Underlining the global impacts, Menakka adds, “These problems are not limited to regions or countries; it’s all linked.”
Besides funding the COE’s new physical space, the Baileys also underwrite students’ research projects under faculty mentors, and they have endowed the College’s think tank, which supports interdisciplinary faculty work on environmental issues. One recent member of the think tank during the 2020–21 academic year was Mary-Jane Rubenstein, professor of religion and Science in Society. The interdisciplinary work she did as part of the think tank helped jumpstart her book, Astrotopia: The Dangerous Religion of the Corporate Space Race, which she published in fall 2022 into a news cycle thick with talk of billionaires launching rockets.
“I was part of a COE contingent that ended up focusing on the theme of habitability around the idea of space exploration and the idea of colonization of other planetary bodies,” Rubenstein said. “Talking about this theme so intensely for the year and also having an opportunity to teach a class on that topic—Colonizing Space—let me produce a ton of writing and, when I got to put it all into a book, to do it very quickly.”

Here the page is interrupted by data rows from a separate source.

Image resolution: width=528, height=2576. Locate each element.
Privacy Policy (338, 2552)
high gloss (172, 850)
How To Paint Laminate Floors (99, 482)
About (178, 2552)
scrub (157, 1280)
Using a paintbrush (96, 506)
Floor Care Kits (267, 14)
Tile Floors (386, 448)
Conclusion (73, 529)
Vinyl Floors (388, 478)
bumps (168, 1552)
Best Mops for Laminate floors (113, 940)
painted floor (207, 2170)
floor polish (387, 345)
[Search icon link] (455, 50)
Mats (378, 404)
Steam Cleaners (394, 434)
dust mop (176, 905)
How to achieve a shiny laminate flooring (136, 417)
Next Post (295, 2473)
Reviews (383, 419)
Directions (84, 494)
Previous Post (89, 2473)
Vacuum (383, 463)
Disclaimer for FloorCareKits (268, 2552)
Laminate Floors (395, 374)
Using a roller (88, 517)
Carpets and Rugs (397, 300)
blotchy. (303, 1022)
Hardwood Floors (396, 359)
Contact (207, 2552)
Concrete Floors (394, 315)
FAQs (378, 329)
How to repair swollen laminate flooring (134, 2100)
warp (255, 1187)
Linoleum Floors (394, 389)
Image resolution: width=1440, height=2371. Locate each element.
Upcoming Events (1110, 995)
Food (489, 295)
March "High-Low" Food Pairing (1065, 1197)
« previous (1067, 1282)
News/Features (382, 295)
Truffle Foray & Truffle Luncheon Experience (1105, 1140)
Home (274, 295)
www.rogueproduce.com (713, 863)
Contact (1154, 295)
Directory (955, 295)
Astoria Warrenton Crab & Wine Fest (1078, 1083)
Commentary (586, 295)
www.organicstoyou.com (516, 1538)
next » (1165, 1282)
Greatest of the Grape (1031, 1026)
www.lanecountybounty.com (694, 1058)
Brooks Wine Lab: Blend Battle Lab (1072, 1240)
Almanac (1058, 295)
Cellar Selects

Expanding the idea of the interdisciplinary potential of environmental concerns—and providing space to examine vital issues in a timely manner—is just one way that the COE, with the Baileys’ support, strives for creative solutions to the world’s most challenging issues.
“Essel and Menakka have been superb partners in our efforts to develop the COE, increase educational experiences for our students, and make a difference in the world,” says Chernoff. “We share a common vision of working towards a world that is environmentally just, where people are food secure, and where we can protect the critical resources of the planet. It is the students who are the future and they need educational experiences in the classroom and also out in the world where they can learn how to develop solutions to environmental problems.”
The College of the Environment (COE)
The wellbeing of our ecosystems. How we use dwindling natural resources. Charting a better future for humanity on Earth. All hinge on our understanding of the environment around us, and none fits neatly within a single academic sphere.
Created in 2009, the College of the Environment (COE) strives to change the world by developing a long-term vision of human and ecosystem health through an interdisciplinary lens, one that addresses the urgent challenges facing current and future generations. In COE courses like Ecological Design, Food Security and Environmental Conservation, and Animal Law and Policy, students learn to discuss environmental issues from a variety of perspectives while finding connections to larger social and political issues. COE fellowships—endowed by individuals and families like the Baileys—are available for undergraduate students to research environmental topics or pursue projects on campus or abroad; in the past, students who received COE-supported fellowships have worked on organic farms in California, researched the economics of carbon tax with Wesleyan faculty, and organized an environmental justice art project in Costa Rica.
To foster deeper understanding and conversations around critical environmental issues with the campus community, the COE hosts a two-semester think tank each year with a group of three Wesleyan faculty members, a prominent scholar from outside the University, and a small group of undergraduate students. The focus of the think tank changes every year: the theme for 2022-23 is “Radical Environments,” featuring faculty fellows Raquel Bryant, assistant professor of environmental sciences; Marguerite Nguyen, associate professor of English; and Anu (Aradhana) Sharma, associate professor of anthropology. Beyond encouraging discipline-crossing discourse between everyone from economists to choreographers, the think tank also offers year-long faculty and student fellowships to support scholarly research, publications, and performances.